O desempenho das exportações e o saldo positivo da balança comercial demonstram que houve capacidade de adaptação diante de um cenário externo adverso.

O Estado buscou novos mercados, ampliou relações comerciais e, principalmente, encontrou na China um parceiro ainda mais relevante para absorver parte significativa da produção local.

Essa mudança de rota não elimina os danos causados pelo tarifaço, tampouco diminui a gravidade das medidas protecionistas adotadas pelos Estados Unidos. Os impactos existiram e ficaram evidentes nos levantamentos apresentados pelo Banco Central.

O que merece destaque, contudo, é a capacidade de mitigação dessas perdas. A economia sul-mato-grossense mostrou resiliência ao compensar os prejuízos com diversificação comercial e expansão de mercados consumidores.

O resultado dessa reação vai além das estatísticas frias da balança comercial.
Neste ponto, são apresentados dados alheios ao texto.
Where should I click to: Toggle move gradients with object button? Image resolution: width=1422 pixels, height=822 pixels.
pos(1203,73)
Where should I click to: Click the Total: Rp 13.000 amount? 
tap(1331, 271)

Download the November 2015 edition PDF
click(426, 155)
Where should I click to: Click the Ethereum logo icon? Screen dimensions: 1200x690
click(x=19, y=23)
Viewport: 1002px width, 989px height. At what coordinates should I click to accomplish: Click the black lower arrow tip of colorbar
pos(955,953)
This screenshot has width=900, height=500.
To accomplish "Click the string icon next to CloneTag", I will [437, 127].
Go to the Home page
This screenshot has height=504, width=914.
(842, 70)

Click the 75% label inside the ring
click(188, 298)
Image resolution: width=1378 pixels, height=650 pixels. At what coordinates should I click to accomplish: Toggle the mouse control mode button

Os dólares que ingressam no Estado por meio das exportações movimentam cadeias produtivas inteiras, sustentam empregos, fortalecem o comércio e ajudam a manter a circulação de renda em diferentes municípios.

Mesmo que a percepção cotidiana da população nem sempre acompanhe os indicadores macroeconômicos, há efeitos concretos que atingem diretamente a atividade econômica.

Isso ajuda a explicar por que Mato Grosso do Sul conseguiu manter crescimento econômico mesmo em meio a um ambiente internacional turbulento.

A resiliência mostrada em 2025 evitou consequências potencialmente mais severas. Sem essa capacidade de adaptação, os impactos sobre emprego, renda e arrecadação poderiam ter sido muito mais profundos.

Em tempos de instabilidade global e disputas comerciais cada vez mais agressivas, Mato Grosso do Sul deixa uma lição importante: economias fortemente exportadoras precisam estar preparadas para diversificar mercados e reduzir dependências.